Дни проходили один за другим, медленные, невыразительные, какие-то уныло однообразные. Впрочем, жаловаться как будто было не на что. Могло быть и хуже, гораздо хуже. А так, что ж, Лике стараниями Меша был обеспечен относительный – «Но что в мире не относительно?» – комфорт, и если что-то и доставляло ей неудобство, так это одиночество и осознание неопределенности ее положения. Даже отсутствие табака Лика перенесла на диво легко. Нет и нет. И скудость быта ее не волновала: советский человек, а она была воспитана в ту эпоху, когда это словосочетание оскорбительным еще не было, в смысле адаптивности уступал только китайцам и прочим гражданам развивающихся неизвестно куда стран. Однако неизвестность буквально выводила ее из себя.
Лика спала по двенадцать часов в день, педантично продолжая мерить время земными сутками. Спала она в десантном спальнике прямо на полу пещеры, подложив, впрочем, под себя пару-другую одеял. Свою «спальню» она устроила метрах в десяти от рабочего стола, огородив полутораметровой башенкой портативного генератора, холодильником и контейнерами с продуктами и спецоборудованием. По соседству с постелью, за корпусом аптечки, был после некоторых немалых, надо сказать, усилий развернут туалет-утилизатор, что было просто замечательно, потому что, не будь у нее такого чудного устройства, ходить по нужде пришлось бы в катакомбы Сиршей. Но вот душа у Лики, к сожалению, не было, так что приходилось довольствоваться гигиеническими спреями для тела и волос и салфетками для лица, но это было терпимо, хоть и неприятно. Воды у нее вообще было мало: только литров двадцать пять, запасенных еще Карлом в его холодильнике, да два пятнадцатилитровых баллона, принесенных сюда людьми Меша. Однако у нее был полевой синтезатор и утилизатор ее замечательного туалета, так что и эта проблема острой не была, воды на все ее нужды вполне хватало.
Раз в день она выходила «за порог», чтобы послушать эфир, но никаких изменений к лучшему пока не наблюдалось, хотя шел уже десятый день ее добровольного заточения.
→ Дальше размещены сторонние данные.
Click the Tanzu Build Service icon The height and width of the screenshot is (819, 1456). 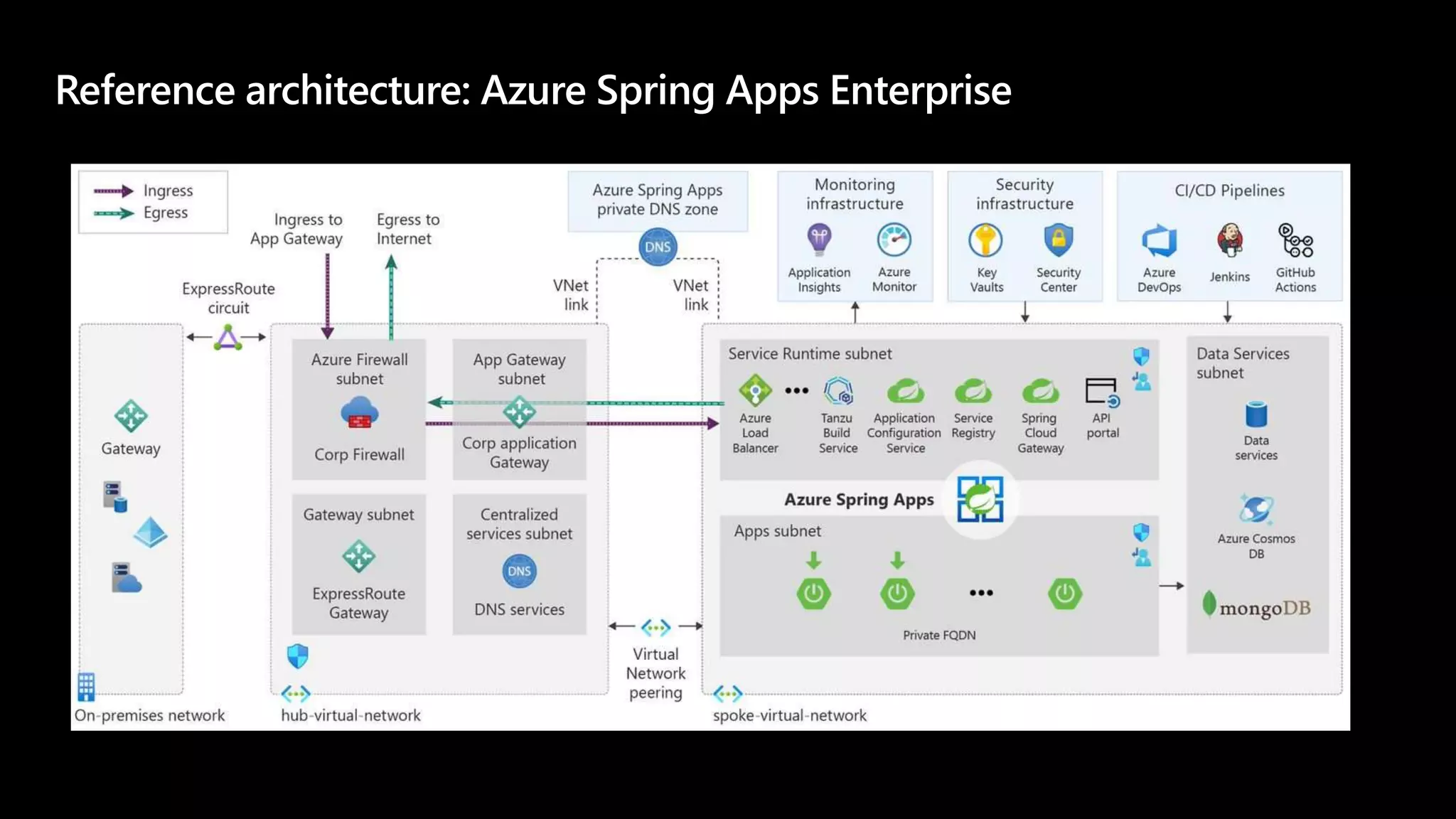coord(838,391)
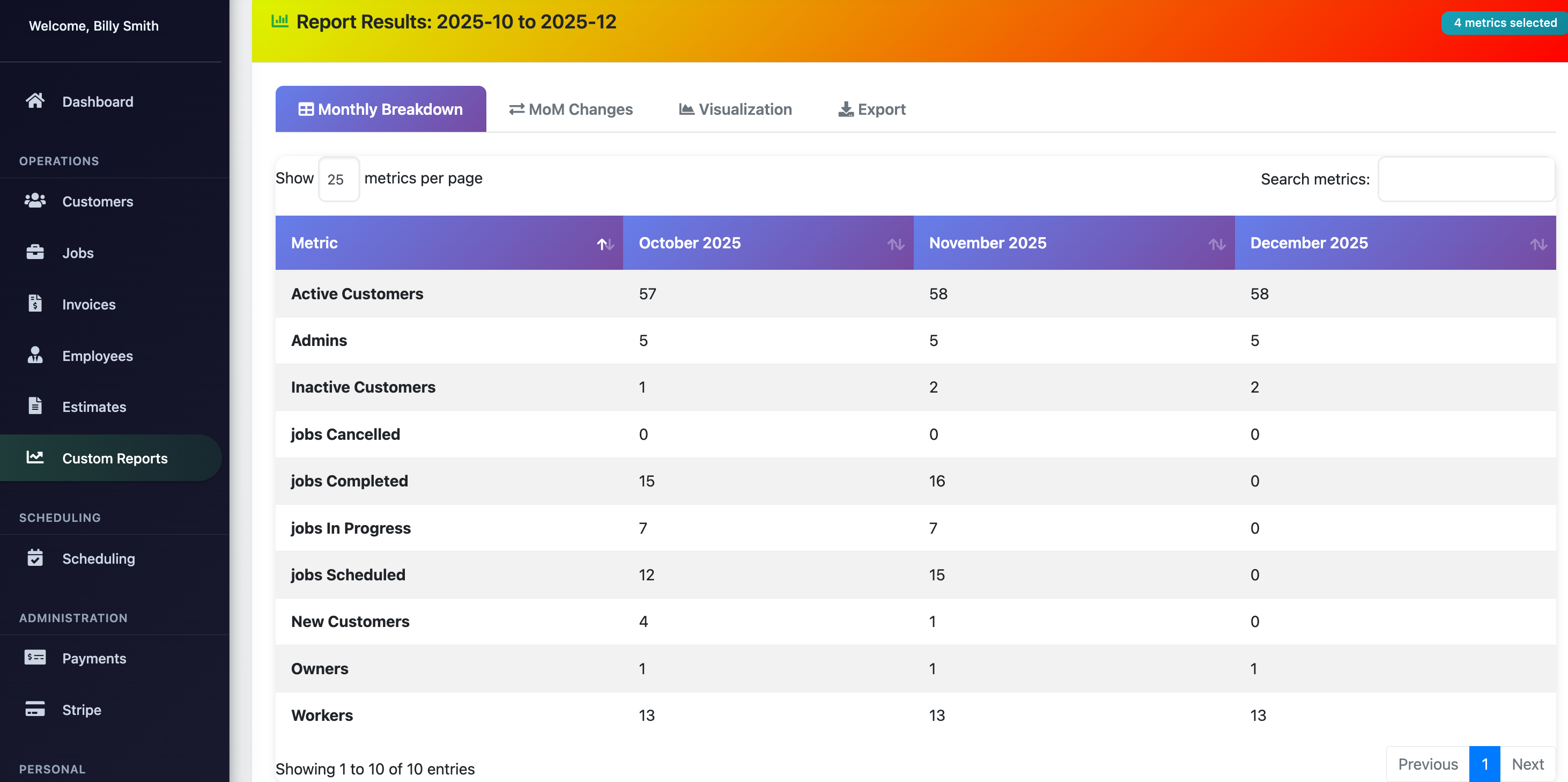This screenshot has width=1568, height=782.
Task: Select Custom Reports via the chart icon
Action: click(x=35, y=458)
По-прежнему она слышала только «голоса» имперских патрулей и поисковых команд, однако не знала и не могла знать, поймали ли они кого-нибудь из ее людей, и если поймали, то кого. Меш и Риан все еще должны были идти – Лика надеялась, что поймать их будет совсем непросто – и в лучшем случае, даже если они делают по пятьдесят-шестьдесят километров в день, ожидать их следовало не раньше, чем через две недели. Не знала Лика и какова судьба Ньюша и его отца, пока на пятый день своего подземного житья не сообразила наведаться в зал Отчаяния. Там на кольце, к которому были прикованы узники, Лика обнаружила краткое послание, написанное тушью на обрывке пергамента. Неизвестный, использовавший для письма местный диалект кавар вайра, сообщал господину Дракону, что послание получено, и все будет сделано так, как господин Дракон пожелал.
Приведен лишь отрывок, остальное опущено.